If you’ve been renting all of your life, you probably never had to think about changing air filters. But as a homeowner, this is one of the easiest ways to ensure your HVAC system runs well and lasts as long as possible.

It’s commonly recommended to replace your air filters every three to six months – or more often if you have pets (30 to 90 days).

3. Turning off your gas

If you heat or cook with gas, do you know where the shut-off valve is? While you should always contact your gas company if you suspect you have a problem or you smell gas, it’s important to know how to turn off the gas yourself.

You’ll typically find the shut-off valve outside, near the meter. It will often require a crescent wrench to turn it off.

4. Adjusting the temperature of your hot water heater

Hot water heaters are commonly set at 140 degrees Fahrenheit when they come from the manufacturer, but a maximum of 120 degrees Fahrenheit is all that most households need. 

When you reduce the temperature of your hot water heater, you:

  • ⬥Can save as much as $10 to $30 per 10 degree reduction on your energy bill annually
  • ⬥Extend the life of your hot water heater due to a slowing of corrosion and mineral buildup in the heater itself and pipes leading out from it
  • ⬥Reduce the potential for scalding

5. Fixing a running toilet

Few things can be as annoying as a running toilet.

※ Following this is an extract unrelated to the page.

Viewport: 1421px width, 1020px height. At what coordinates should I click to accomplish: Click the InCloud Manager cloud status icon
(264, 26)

Not only is the sound annoying, but the increase in your water bill can be very annoying too.

Most toilets run because of problems with the flapper, chain, or float. These problems are easily diagnosed and repaired. Keep in mind that the water inside the toilet tank is clean, so don’t be concerned about touching it.

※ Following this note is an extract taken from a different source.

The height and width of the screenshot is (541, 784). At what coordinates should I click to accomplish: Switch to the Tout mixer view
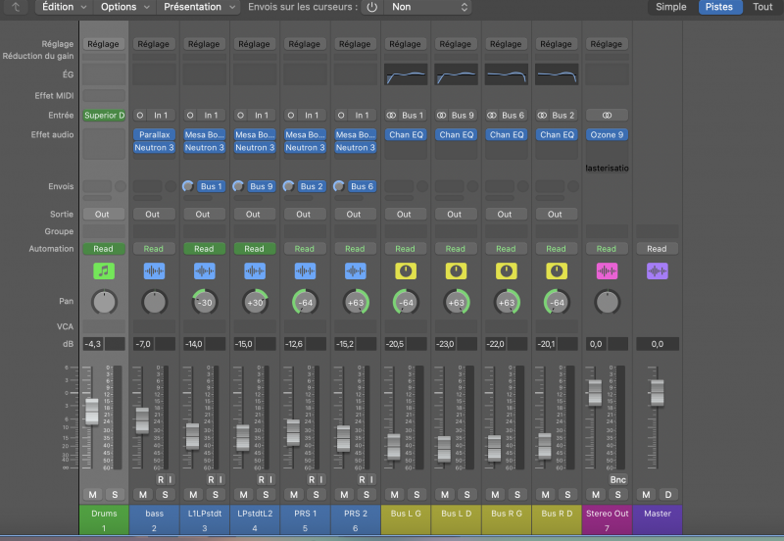[761, 7]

6. Locating and using your electrical panel

Once you’ve moved into your home, check the breaker box to ensure that everything is clearly marked. If it’s not, take the time to turn on and off the switches and clearly label what circuits power what rooms.

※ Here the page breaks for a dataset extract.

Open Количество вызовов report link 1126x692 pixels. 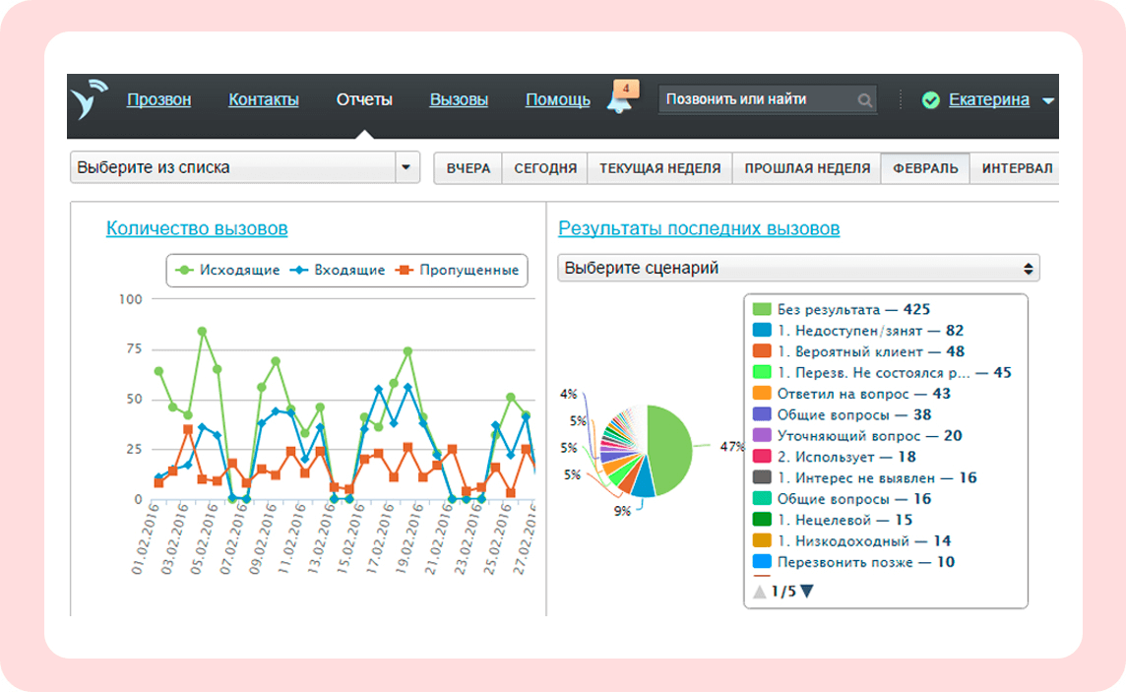tap(197, 228)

But what if you lose power in one room and when you check, you don’t see any tripped breakers?

The power may be out at the outlet.

If you’ve ever seen those electrical outlets with a button, you might have wondered what that was. Known as a GFCI (ground fault circuit interrupter), these types of outlets are commonly used in kitchens and bathrooms because of their ability to shut off the power to them in the event water splashes into them.

If you lose power in an outlet and it has this feature, simply push the button and try using the outlet again.

7. Caulking when needed

Caulk is a simple but powerful way to prevent water from damaging different areas of your home.

Routinely inspect the caulking around windows, doors and tiles in your kitchen and bath and replace as needed.

You want a caulk that is flexible, waterproof, shrink proof and crackproof, so choose silicone over acrylic, as acrylic caulk will shrink and crack over time.

To replace any damaged or missing caulk, remove with a utility knife, then clean and dry the surface. Apply an even line of caulk with a caulking gun after cutting the tube’s nozzle into a desired bead size. 

Then, use a wet finger to smooth the line. 

8. Cleaning your gutters

Finally, cleaning your gutters.

Gutter clogs are no laughing matter. They can cause water to flow onto your house’s wood trim and siding, causing rot and eventually its replacement. 

Ideally, gutters should be cleaned once a year, or twice if there are overhanging trees. You can clear your gutters yourself if you are comfortable on a ladder by dressing appropriately (wear long sleeves, gloves, or goggles and mask) and using a small garden shovel to remove the debris, followed by a thorough rinse with high pressure water.

Pay attention to clog-prone areas, mainly where the downspouts meet the gutters.